> [Work to complete]:
Rewrite every one of the records below with "GUI agent" replaced by "interface agent" and everything else left unchanged.

> [Information supplied]:
====

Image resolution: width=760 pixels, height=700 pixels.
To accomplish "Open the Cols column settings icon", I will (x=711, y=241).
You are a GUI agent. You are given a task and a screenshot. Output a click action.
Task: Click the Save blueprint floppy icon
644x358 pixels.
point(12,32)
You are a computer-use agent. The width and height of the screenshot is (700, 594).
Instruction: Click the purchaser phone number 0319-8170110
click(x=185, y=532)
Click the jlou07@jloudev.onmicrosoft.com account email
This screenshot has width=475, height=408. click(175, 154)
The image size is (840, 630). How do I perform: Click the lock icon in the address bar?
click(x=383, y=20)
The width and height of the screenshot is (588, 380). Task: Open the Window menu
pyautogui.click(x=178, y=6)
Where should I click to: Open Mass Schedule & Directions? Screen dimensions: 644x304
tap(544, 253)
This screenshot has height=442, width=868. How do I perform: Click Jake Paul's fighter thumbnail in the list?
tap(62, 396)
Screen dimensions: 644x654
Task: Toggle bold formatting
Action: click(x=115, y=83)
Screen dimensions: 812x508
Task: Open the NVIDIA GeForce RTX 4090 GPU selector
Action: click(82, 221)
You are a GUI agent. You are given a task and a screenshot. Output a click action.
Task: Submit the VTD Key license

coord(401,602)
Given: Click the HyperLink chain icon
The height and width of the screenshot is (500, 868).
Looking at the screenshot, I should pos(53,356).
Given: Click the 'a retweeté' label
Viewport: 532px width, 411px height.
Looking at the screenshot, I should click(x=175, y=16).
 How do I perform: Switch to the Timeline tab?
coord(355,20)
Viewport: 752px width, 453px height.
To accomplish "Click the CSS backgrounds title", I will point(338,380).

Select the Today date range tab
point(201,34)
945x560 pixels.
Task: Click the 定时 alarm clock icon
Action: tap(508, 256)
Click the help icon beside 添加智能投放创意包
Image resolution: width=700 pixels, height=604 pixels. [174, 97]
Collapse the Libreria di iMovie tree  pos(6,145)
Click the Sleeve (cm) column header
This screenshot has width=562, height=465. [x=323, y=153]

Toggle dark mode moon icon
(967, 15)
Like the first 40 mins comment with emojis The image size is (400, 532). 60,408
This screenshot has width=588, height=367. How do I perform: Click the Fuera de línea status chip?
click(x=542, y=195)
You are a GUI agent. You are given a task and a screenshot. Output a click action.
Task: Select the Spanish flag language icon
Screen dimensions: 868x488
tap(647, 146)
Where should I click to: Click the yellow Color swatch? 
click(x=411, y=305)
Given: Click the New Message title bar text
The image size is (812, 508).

====

> [Exercise response]:
Image resolution: width=760 pixels, height=700 pixels.
To accomplish "Open the Cols column settings icon", I will (x=711, y=241).
You are a interface agent. You are given a task and a screenshot. Output a click action.
Task: Click the Save blueprint floppy icon
644x358 pixels.
point(12,32)
You are a computer-use agent. The width and height of the screenshot is (700, 594).
Instruction: Click the purchaser phone number 0319-8170110
click(x=185, y=532)
Click the jlou07@jloudev.onmicrosoft.com account email
This screenshot has width=475, height=408. click(175, 154)
The image size is (840, 630). How do I perform: Click the lock icon in the address bar?
click(x=383, y=20)
The width and height of the screenshot is (588, 380). Task: Open the Window menu
pyautogui.click(x=178, y=6)
Where should I click to: Open Mass Schedule & Directions? Screen dimensions: 644x304
tap(544, 253)
This screenshot has height=442, width=868. How do I perform: Click Jake Paul's fighter thumbnail in the list?
tap(62, 396)
Screen dimensions: 644x654
Task: Toggle bold formatting
Action: click(x=115, y=83)
Screen dimensions: 812x508
Task: Open the NVIDIA GeForce RTX 4090 GPU selector
Action: click(82, 221)
You are a interface agent. You are given a task and a screenshot. Output a click action.
Task: Submit the VTD Key license

coord(401,602)
Given: Click the HyperLink chain icon
The height and width of the screenshot is (500, 868).
Looking at the screenshot, I should pos(53,356).
Given: Click the 'a retweeté' label
Viewport: 532px width, 411px height.
Looking at the screenshot, I should click(x=175, y=16).
 How do I perform: Switch to the Timeline tab?
coord(355,20)
Viewport: 752px width, 453px height.
To accomplish "Click the CSS backgrounds title", I will point(338,380).

Select the Today date range tab
point(201,34)
945x560 pixels.
Task: Click the 定时 alarm clock icon
Action: tap(508, 256)
Click the help icon beside 添加智能投放创意包
Image resolution: width=700 pixels, height=604 pixels. [174, 97]
Collapse the Libreria di iMovie tree  pos(6,145)
Click the Sleeve (cm) column header
This screenshot has width=562, height=465. [x=323, y=153]

Toggle dark mode moon icon
(967, 15)
Like the first 40 mins comment with emojis The image size is (400, 532). 60,408
This screenshot has width=588, height=367. How do I perform: Click the Fuera de línea status chip?
click(x=542, y=195)
You are a interface agent. You are given a task and a screenshot. Output a click action.
Task: Select the Spanish flag language icon
Screen dimensions: 868x488
tap(647, 146)
Where should I click to: Click the yellow Color swatch? 
click(x=411, y=305)
Given: Click the New Message title bar text
The image size is (812, 508).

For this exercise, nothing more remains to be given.